■ **Directions for this task**: Please express the data between the lines holding "Click the Asymptomatic" and "pixels. [522, 350]", inclusive, as a JSON list of strings with one string per line, omitting blank lines.

■ **Entries**:
::::

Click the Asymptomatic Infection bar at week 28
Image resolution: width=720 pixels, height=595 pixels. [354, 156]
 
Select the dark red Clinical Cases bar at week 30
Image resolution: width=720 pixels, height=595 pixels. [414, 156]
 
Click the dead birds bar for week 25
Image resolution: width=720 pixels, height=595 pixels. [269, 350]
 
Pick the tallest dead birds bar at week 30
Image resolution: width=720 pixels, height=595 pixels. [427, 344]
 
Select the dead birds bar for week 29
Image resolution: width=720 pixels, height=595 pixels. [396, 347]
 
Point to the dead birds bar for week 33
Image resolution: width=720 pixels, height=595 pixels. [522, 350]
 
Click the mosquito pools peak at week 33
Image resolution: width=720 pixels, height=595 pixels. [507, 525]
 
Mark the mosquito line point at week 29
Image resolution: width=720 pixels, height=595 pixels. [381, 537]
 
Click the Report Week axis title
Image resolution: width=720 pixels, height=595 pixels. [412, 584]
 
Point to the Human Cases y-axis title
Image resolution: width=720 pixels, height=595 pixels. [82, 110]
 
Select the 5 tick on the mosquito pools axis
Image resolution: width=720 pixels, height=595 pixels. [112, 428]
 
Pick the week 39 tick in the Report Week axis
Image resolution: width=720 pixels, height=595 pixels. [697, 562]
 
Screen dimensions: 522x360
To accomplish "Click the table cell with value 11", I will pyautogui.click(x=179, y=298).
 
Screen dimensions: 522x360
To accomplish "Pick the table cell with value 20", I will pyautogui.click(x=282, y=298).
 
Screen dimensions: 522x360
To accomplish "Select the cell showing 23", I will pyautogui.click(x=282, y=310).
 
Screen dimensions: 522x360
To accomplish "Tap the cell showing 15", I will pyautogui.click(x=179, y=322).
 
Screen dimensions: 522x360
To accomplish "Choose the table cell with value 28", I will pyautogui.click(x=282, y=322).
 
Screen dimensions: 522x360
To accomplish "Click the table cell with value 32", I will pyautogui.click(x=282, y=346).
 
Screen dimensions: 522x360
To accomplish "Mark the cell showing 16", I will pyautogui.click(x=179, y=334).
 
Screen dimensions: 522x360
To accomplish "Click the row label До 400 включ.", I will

::::

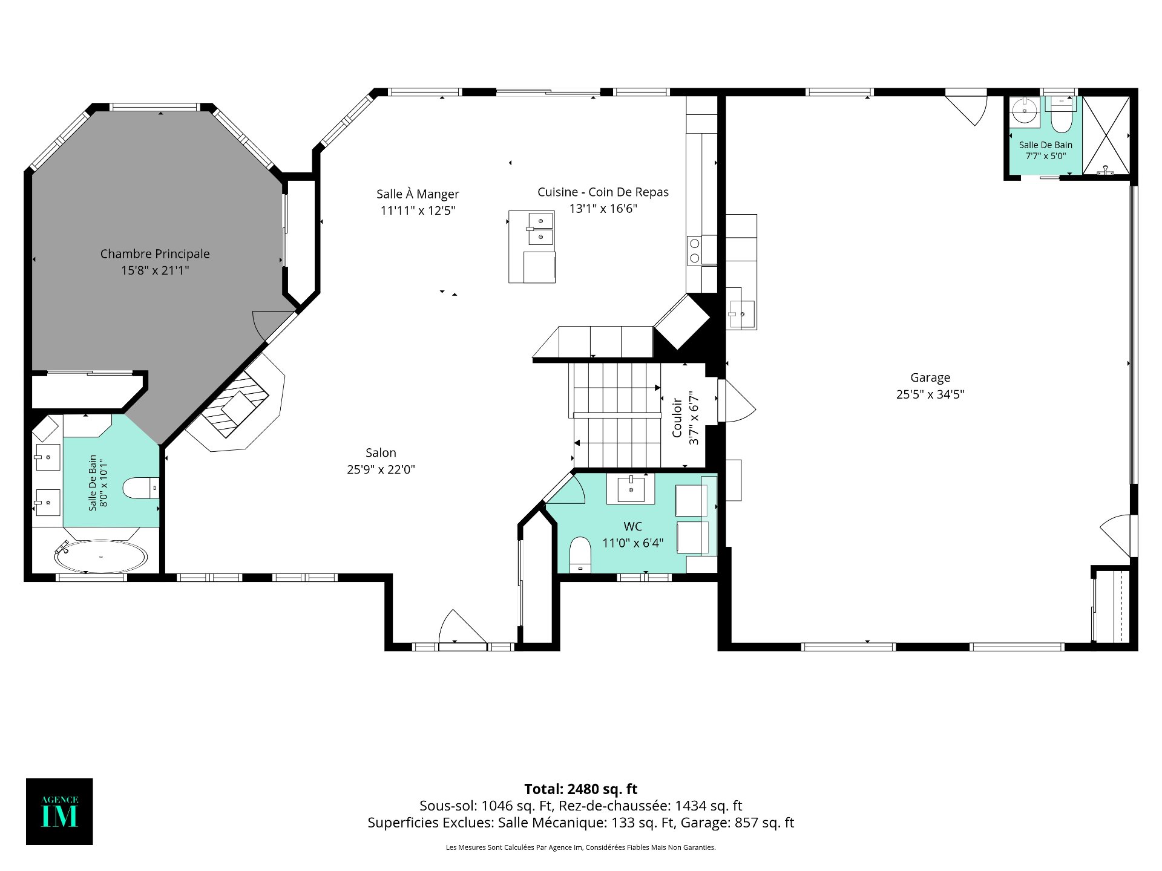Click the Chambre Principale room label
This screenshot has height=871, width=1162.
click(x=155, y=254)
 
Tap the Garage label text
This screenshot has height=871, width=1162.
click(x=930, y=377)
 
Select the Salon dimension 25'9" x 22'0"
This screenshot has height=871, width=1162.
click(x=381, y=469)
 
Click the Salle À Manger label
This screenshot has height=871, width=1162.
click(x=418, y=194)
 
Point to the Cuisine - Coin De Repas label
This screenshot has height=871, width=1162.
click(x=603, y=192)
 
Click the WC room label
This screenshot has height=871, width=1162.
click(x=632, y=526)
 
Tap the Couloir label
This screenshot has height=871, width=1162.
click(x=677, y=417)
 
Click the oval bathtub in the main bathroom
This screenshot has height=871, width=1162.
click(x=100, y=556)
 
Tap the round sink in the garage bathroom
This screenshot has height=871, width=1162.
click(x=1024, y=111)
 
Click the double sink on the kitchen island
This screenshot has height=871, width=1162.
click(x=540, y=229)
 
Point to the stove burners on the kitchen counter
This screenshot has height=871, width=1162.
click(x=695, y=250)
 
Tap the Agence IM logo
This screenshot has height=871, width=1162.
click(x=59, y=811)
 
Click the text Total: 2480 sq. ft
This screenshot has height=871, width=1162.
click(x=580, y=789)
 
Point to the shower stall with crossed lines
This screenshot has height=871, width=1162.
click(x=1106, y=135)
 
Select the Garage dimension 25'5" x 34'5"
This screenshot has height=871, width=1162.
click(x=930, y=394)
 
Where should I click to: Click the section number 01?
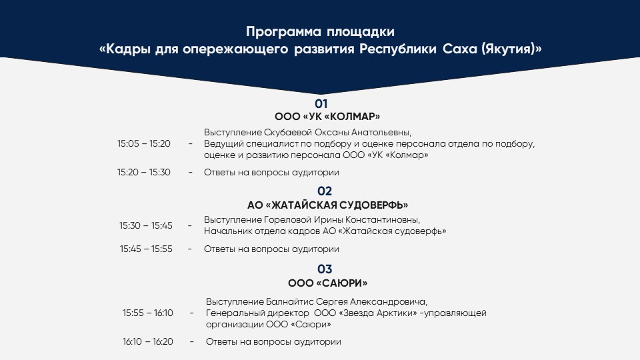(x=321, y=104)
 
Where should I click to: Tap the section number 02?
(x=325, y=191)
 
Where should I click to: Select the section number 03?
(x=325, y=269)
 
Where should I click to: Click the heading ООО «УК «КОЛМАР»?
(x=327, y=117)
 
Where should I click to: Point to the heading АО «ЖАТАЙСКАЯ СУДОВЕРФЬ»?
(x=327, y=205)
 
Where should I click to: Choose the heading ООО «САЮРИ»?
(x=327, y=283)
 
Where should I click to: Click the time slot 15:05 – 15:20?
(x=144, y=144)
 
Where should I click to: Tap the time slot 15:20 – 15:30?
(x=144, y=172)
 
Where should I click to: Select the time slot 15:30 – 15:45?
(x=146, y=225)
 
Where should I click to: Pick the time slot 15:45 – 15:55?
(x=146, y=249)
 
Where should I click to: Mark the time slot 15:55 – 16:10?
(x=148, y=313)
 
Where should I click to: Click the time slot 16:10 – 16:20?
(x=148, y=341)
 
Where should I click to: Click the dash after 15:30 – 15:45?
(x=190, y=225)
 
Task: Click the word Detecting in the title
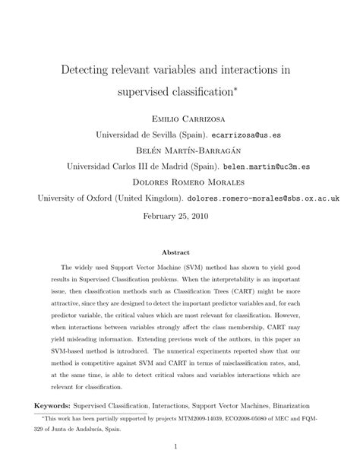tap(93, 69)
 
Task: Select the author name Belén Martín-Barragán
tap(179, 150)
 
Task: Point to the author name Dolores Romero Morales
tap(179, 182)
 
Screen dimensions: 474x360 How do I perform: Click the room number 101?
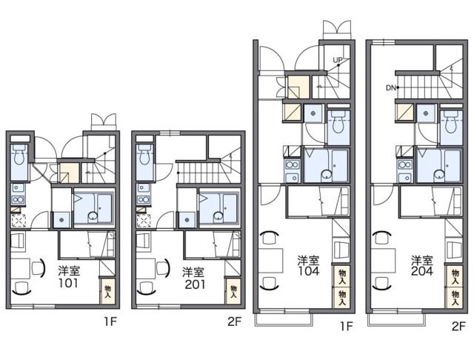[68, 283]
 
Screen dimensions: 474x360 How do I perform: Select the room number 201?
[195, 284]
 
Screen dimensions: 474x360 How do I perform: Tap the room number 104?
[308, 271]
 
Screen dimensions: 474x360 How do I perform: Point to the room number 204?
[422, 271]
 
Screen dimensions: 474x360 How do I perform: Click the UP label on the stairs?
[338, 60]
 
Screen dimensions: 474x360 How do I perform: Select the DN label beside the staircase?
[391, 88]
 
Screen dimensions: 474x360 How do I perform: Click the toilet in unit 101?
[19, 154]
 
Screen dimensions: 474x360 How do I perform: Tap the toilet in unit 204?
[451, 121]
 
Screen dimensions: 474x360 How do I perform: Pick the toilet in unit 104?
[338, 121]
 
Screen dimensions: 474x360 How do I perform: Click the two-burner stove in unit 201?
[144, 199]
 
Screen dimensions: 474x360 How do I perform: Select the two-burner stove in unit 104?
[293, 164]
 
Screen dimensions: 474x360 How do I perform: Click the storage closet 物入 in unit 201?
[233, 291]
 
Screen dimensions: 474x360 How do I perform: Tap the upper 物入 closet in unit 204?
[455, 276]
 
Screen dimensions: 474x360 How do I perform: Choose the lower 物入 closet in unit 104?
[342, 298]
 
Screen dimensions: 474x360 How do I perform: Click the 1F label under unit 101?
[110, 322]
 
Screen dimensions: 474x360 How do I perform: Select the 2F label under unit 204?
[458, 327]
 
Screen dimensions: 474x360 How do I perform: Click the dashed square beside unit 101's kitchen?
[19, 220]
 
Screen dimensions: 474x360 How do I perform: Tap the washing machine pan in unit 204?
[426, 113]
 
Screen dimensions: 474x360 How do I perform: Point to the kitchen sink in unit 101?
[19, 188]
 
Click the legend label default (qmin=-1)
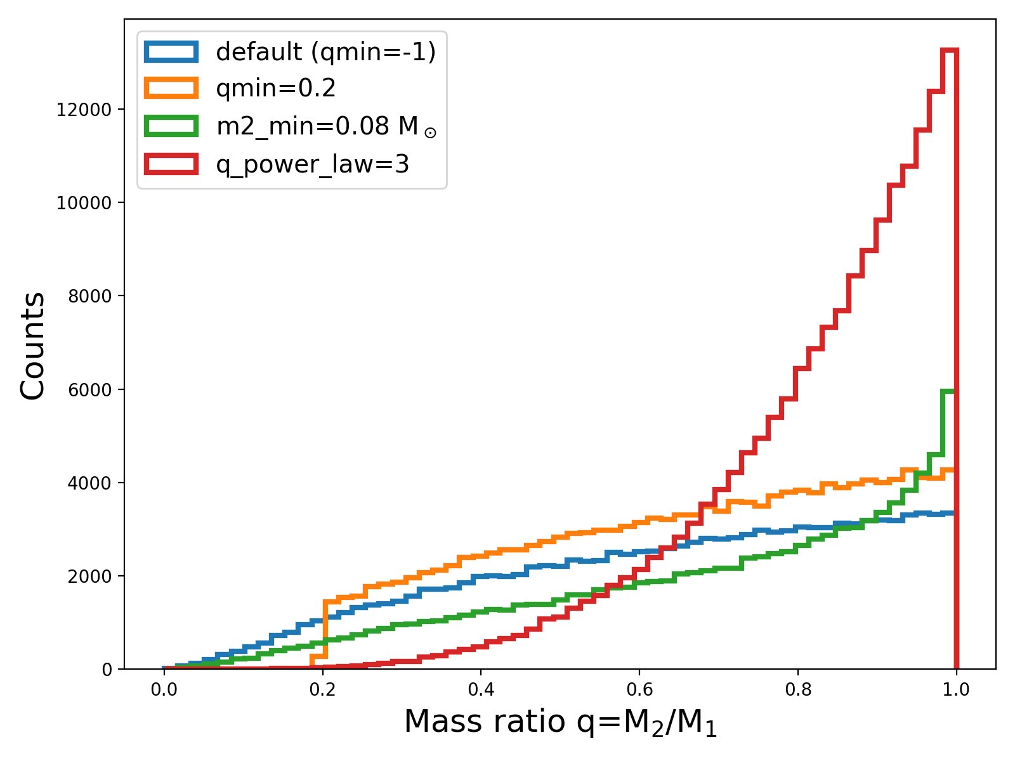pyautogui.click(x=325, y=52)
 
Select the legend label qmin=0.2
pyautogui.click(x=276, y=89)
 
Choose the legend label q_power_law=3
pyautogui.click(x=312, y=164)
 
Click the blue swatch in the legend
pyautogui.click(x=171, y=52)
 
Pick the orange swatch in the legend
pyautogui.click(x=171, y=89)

::::

■ **Exercise response**:
[
  "Click the Asymptomatic Infection bar at week 28",
  "Image resolution: width=720 pixels, height=595 pixels. [354, 156]",
  "Select the dark red Clinical Cases bar at week 30",
  "Image resolution: width=720 pixels, height=595 pixels. [414, 156]",
  "Click the dead birds bar for week 25",
  "Image resolution: width=720 pixels, height=595 pixels. [269, 350]",
  "Pick the tallest dead birds bar at week 30",
  "Image resolution: width=720 pixels, height=595 pixels. [427, 344]",
  "Select the dead birds bar for week 29",
  "Image resolution: width=720 pixels, height=595 pixels. [396, 347]",
  "Point to the dead birds bar for week 33",
  "Image resolution: width=720 pixels, height=595 pixels. [522, 350]"
]